Agora, pensa que a edição não seria má ideia. Quem sabe um dia se veja – vai estar no YouTube, disseram. E ouvir é o que mais tem feito. Por isso sabia que pessoas estavam fazendo perguntas por lá, algo como “quer ser feliz?”, “quer ganhar na loteria?” e não recebiam respostas, ouviam negativas, ou o “obrigado” com entonação de recusa.

 

E se fosse pra valer? A flor foi uma surpresa, tal como a vida oferece. Com qual pressa caminham na vida pessoas que recusam felicidade ou o resultado da loteria?
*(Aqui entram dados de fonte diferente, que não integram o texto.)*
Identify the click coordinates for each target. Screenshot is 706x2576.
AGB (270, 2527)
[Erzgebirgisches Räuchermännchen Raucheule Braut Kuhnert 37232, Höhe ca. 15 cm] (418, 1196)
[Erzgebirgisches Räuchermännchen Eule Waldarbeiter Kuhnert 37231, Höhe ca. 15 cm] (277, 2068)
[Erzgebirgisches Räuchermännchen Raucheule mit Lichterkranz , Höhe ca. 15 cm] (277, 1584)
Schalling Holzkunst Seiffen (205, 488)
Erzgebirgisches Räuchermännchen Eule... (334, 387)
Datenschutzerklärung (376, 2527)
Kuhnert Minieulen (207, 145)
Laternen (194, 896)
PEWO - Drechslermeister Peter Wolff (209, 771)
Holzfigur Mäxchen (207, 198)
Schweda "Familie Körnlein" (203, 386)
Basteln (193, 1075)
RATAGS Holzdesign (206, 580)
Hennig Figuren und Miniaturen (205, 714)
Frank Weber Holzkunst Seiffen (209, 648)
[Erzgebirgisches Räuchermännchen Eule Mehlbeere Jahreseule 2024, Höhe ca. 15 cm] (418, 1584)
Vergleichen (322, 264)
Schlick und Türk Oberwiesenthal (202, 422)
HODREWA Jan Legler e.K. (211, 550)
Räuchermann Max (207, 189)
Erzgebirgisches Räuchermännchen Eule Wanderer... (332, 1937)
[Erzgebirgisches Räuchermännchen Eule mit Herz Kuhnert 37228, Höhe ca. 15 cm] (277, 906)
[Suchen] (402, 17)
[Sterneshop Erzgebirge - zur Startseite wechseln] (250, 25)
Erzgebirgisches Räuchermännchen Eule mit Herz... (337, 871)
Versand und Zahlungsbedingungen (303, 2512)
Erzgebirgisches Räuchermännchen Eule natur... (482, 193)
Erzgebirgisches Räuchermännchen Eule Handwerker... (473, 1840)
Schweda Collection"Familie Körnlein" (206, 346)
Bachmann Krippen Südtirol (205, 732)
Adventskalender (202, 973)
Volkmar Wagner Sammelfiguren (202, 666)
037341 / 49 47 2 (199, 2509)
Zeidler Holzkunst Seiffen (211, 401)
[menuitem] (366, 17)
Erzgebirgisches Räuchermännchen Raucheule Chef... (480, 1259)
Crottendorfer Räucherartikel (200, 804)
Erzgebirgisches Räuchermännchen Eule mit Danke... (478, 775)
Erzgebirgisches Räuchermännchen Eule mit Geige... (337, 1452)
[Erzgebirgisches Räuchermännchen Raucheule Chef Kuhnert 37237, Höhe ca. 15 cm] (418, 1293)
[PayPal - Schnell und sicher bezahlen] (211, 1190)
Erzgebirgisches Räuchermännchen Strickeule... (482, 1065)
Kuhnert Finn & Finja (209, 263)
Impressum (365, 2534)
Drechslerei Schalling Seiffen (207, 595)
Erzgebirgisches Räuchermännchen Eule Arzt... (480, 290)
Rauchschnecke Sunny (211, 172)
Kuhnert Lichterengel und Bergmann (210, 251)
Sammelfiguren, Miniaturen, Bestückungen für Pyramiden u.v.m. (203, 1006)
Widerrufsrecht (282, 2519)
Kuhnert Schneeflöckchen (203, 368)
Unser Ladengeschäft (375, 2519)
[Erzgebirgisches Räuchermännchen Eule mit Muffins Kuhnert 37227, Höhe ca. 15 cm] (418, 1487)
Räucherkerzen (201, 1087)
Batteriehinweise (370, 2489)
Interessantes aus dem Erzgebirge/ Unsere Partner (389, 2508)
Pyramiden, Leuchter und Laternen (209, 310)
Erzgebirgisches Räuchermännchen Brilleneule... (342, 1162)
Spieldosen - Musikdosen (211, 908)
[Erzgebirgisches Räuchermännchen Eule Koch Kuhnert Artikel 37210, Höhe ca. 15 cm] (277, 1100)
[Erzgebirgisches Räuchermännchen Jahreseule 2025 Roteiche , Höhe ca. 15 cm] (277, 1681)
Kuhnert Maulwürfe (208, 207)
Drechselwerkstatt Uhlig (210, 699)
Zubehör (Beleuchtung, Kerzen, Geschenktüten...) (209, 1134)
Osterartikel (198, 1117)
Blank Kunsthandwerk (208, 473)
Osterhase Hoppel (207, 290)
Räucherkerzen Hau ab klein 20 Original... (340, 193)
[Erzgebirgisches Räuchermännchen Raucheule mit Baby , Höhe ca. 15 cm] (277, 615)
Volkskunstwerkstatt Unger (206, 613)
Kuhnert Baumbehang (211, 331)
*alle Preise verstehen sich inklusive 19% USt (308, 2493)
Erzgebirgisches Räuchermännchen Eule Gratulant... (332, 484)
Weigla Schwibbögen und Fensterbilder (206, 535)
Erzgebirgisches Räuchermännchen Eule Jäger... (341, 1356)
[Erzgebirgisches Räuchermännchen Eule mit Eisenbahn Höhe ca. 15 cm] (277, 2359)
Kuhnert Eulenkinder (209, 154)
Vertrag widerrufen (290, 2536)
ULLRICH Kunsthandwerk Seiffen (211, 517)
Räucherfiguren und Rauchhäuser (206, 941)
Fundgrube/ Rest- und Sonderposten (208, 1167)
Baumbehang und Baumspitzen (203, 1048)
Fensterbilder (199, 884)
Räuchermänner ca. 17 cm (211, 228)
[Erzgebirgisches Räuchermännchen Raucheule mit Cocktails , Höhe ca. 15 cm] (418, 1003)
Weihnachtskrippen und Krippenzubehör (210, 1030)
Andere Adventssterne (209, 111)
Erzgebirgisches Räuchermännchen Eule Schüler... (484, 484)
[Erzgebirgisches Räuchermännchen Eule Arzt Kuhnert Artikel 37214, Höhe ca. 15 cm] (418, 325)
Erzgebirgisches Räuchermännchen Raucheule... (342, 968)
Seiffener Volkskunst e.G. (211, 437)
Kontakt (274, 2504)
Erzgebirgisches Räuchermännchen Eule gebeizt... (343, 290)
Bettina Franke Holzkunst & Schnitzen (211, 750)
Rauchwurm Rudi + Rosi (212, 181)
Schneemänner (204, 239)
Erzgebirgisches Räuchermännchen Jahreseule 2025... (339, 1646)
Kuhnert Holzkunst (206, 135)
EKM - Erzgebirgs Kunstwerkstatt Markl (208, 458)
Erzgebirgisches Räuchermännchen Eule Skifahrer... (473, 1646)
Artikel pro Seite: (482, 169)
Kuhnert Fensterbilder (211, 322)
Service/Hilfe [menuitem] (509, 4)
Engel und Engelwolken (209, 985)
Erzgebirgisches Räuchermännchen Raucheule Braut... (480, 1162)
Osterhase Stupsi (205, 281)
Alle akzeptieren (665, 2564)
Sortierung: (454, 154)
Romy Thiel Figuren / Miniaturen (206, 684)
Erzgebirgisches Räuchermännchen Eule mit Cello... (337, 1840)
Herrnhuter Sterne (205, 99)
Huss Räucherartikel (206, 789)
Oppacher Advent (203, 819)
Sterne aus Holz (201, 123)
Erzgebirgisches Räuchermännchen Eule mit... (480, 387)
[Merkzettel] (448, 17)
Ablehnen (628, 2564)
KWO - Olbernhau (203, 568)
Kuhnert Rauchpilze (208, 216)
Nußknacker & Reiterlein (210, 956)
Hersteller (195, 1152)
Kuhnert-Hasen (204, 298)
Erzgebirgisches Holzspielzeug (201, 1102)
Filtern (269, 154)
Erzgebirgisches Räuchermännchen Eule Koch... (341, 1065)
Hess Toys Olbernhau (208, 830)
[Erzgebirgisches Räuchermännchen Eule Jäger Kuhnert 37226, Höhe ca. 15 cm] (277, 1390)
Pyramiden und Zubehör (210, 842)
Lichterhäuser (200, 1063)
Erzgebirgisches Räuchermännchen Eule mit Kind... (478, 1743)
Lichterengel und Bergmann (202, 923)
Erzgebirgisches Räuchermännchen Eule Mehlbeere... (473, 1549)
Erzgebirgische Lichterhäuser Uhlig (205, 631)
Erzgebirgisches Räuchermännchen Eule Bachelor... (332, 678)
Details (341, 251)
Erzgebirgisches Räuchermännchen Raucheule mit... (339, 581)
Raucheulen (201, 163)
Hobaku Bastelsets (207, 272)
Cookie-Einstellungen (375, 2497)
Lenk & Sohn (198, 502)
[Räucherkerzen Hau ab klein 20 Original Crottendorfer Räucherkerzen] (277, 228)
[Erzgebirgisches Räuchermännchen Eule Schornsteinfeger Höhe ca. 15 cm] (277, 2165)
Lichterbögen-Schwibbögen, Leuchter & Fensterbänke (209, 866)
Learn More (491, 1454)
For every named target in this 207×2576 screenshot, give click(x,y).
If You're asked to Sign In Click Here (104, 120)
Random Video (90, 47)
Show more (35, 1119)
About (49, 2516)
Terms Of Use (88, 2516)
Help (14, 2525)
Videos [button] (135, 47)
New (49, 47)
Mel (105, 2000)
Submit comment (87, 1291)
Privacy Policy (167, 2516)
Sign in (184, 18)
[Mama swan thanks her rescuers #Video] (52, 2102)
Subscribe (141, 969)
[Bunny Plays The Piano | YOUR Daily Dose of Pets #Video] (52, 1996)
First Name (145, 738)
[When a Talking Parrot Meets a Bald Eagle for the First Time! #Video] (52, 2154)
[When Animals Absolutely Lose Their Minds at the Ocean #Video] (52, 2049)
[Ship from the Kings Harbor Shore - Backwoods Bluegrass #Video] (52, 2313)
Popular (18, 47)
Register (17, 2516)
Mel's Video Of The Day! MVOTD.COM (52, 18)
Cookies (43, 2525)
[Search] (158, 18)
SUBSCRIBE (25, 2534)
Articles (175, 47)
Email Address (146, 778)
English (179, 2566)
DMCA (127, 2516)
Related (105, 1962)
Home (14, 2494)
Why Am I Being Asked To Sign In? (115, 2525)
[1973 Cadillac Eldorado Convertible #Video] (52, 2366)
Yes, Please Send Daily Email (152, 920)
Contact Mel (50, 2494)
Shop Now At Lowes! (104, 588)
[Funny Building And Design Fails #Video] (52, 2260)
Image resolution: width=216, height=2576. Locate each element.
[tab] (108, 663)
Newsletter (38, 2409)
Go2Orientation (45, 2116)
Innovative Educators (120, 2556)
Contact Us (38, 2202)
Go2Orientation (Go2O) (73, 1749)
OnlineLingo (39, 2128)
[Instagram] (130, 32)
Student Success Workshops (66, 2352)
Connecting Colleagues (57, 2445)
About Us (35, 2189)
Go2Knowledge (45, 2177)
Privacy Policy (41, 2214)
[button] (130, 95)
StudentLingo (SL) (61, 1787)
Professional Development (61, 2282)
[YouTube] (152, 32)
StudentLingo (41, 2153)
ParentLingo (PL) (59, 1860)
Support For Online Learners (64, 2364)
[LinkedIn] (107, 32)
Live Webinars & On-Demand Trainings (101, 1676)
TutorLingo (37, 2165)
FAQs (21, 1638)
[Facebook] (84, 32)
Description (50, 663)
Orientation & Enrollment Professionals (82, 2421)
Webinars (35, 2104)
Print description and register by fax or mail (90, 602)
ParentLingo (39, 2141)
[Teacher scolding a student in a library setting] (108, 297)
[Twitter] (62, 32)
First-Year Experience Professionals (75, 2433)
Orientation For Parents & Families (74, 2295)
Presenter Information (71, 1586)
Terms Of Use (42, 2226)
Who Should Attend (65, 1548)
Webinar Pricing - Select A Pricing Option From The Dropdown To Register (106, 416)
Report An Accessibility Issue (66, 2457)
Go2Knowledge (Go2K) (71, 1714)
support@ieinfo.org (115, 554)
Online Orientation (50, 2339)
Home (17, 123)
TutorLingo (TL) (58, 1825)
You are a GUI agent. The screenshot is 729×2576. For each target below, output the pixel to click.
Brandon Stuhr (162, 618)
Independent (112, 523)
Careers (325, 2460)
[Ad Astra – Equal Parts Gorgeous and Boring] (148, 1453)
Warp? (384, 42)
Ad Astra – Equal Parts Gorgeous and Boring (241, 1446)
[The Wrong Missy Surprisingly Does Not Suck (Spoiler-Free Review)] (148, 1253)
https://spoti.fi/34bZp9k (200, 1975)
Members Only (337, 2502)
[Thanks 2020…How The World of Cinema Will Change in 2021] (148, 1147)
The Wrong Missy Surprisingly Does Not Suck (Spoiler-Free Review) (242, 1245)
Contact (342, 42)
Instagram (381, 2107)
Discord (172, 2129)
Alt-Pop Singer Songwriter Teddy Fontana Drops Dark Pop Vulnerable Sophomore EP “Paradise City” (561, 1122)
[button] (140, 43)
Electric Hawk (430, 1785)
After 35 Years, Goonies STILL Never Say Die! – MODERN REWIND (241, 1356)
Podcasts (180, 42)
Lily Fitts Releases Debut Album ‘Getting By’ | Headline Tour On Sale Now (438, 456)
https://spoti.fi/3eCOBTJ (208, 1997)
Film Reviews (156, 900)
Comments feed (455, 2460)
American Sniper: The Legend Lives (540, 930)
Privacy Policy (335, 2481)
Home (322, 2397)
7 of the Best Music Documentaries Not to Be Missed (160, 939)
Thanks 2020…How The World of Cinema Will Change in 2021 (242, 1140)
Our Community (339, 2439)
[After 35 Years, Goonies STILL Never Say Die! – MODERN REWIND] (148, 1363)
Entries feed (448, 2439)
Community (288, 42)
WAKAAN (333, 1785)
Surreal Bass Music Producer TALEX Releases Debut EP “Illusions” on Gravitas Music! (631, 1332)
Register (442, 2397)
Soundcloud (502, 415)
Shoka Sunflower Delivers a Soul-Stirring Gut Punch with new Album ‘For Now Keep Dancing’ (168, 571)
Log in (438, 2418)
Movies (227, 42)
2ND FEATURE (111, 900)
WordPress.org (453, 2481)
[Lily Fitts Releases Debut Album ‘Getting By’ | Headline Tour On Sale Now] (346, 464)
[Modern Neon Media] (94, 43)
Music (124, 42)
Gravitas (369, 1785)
Foco ou alienação?

 

Romanos já tiveram a sua época, tempo em que só poderosos tinham roseiras: rosas só nascem uma vez, a não ser que sejam podadas. A escolha de um terreno destinado para o seu plantio, o cuidado em observar galho por galho e saber o momento certo do corte para que se perpetue a florada é simbolismo esquecido, não há momento que valha a morte de um ser, menos ainda rarear o que é belo.

 

Em vaso ou na terra, flores retomam o significado, são mais difíceis de serem mantidas – flores sem raízes não são feitas para sobreviver. Mas ali, frente à câmera, acha que agradeceu, não se lembra, afastava a pressa mantendo-se em dúvida no que falar.